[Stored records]
===============

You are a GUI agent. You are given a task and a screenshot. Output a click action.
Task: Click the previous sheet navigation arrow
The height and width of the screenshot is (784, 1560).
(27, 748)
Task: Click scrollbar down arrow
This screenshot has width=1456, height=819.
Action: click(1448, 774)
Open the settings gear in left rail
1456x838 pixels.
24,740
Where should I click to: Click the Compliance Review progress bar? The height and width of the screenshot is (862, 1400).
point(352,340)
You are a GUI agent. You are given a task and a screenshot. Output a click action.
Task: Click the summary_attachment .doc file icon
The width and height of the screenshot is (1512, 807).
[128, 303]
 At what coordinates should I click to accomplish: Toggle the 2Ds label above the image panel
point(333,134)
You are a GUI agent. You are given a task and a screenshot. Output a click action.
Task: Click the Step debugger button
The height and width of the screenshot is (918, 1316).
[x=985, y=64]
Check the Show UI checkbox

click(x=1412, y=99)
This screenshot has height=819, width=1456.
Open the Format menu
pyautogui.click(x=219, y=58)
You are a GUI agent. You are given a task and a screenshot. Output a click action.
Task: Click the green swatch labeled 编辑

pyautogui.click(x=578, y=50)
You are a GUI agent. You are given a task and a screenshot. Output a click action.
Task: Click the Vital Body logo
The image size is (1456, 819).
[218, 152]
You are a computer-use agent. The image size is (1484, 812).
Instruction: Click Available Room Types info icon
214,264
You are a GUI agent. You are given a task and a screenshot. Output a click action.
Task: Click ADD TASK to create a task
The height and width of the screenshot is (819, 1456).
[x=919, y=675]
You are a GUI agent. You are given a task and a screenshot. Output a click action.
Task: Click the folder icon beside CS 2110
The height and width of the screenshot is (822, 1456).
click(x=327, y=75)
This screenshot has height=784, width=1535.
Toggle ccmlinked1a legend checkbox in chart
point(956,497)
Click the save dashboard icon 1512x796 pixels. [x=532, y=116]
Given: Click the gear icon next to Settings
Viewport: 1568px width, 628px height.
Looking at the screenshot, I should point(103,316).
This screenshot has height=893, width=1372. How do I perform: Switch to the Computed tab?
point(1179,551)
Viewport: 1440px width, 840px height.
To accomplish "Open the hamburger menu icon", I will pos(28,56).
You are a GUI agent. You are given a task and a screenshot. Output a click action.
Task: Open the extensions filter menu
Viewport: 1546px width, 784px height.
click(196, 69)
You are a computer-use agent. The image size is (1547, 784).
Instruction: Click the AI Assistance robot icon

===============

▶ Task directions
Taking the records above, retype every line from the one with "Open the Format menu" down to the one with "Given: Click the gear icon next to Settings", exactly and with nothing else.

▶ Response for this exercise
Open the Format menu
pyautogui.click(x=219, y=58)
You are a GUI agent. You are given a task and a screenshot. Output a click action.
Task: Click the green swatch labeled 编辑

pyautogui.click(x=578, y=50)
You are a GUI agent. You are given a task and a screenshot. Output a click action.
Task: Click the Vital Body logo
The image size is (1456, 819).
[218, 152]
You are a computer-use agent. The image size is (1484, 812).
Instruction: Click Available Room Types info icon
214,264
You are a GUI agent. You are given a task and a screenshot. Output a click action.
Task: Click ADD TASK to create a task
The height and width of the screenshot is (819, 1456).
[x=919, y=675]
You are a GUI agent. You are given a task and a screenshot. Output a click action.
Task: Click the folder icon beside CS 2110
The height and width of the screenshot is (822, 1456).
click(x=327, y=75)
This screenshot has height=784, width=1535.
Toggle ccmlinked1a legend checkbox in chart
point(956,497)
Click the save dashboard icon 1512x796 pixels. [x=532, y=116]
Given: Click the gear icon next to Settings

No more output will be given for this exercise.